● **Given exercise**
Please give the listing below again, substituting "Select the" for every occurrence of "Click the" and changing nothing else.

● **Input**
=====

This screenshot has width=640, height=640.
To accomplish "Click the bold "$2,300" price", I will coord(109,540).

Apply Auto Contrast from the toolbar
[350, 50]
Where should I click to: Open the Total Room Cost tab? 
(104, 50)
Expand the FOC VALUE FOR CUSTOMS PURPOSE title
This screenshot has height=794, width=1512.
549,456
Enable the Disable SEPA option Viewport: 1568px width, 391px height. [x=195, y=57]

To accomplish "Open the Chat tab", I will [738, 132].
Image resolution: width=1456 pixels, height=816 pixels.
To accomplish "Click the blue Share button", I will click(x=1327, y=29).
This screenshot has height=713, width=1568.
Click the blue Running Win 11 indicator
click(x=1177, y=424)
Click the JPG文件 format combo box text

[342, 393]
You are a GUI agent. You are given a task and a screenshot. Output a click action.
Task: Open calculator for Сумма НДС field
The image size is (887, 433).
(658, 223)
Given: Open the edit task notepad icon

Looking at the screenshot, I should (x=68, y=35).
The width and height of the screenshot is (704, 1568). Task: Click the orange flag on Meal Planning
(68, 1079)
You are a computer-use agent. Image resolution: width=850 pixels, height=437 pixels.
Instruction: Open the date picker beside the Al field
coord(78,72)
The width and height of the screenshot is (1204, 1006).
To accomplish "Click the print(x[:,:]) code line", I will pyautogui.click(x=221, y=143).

=====

● **Task output**
This screenshot has width=640, height=640.
To accomplish "Select the bold "$2,300" price", I will coord(109,540).

Apply Auto Contrast from the toolbar
[350, 50]
Where should I click to: Open the Total Room Cost tab? 
(104, 50)
Expand the FOC VALUE FOR CUSTOMS PURPOSE title
This screenshot has height=794, width=1512.
549,456
Enable the Disable SEPA option Viewport: 1568px width, 391px height. [x=195, y=57]

To accomplish "Open the Chat tab", I will [738, 132].
Image resolution: width=1456 pixels, height=816 pixels.
To accomplish "Select the blue Share button", I will click(x=1327, y=29).
This screenshot has height=713, width=1568.
Select the blue Running Win 11 indicator
click(x=1177, y=424)
Select the JPG文件 format combo box text

[342, 393]
You are a GUI agent. You are given a task and a screenshot. Output a click action.
Task: Open calculator for Сумма НДС field
The image size is (887, 433).
(658, 223)
Given: Open the edit task notepad icon

Looking at the screenshot, I should (x=68, y=35).
The width and height of the screenshot is (704, 1568). Task: Select the orange flag on Meal Planning
(68, 1079)
You are a computer-use agent. Image resolution: width=850 pixels, height=437 pixels.
Instruction: Open the date picker beside the Al field
coord(78,72)
The width and height of the screenshot is (1204, 1006).
To accomplish "Select the print(x[:,:]) code line", I will pyautogui.click(x=221, y=143).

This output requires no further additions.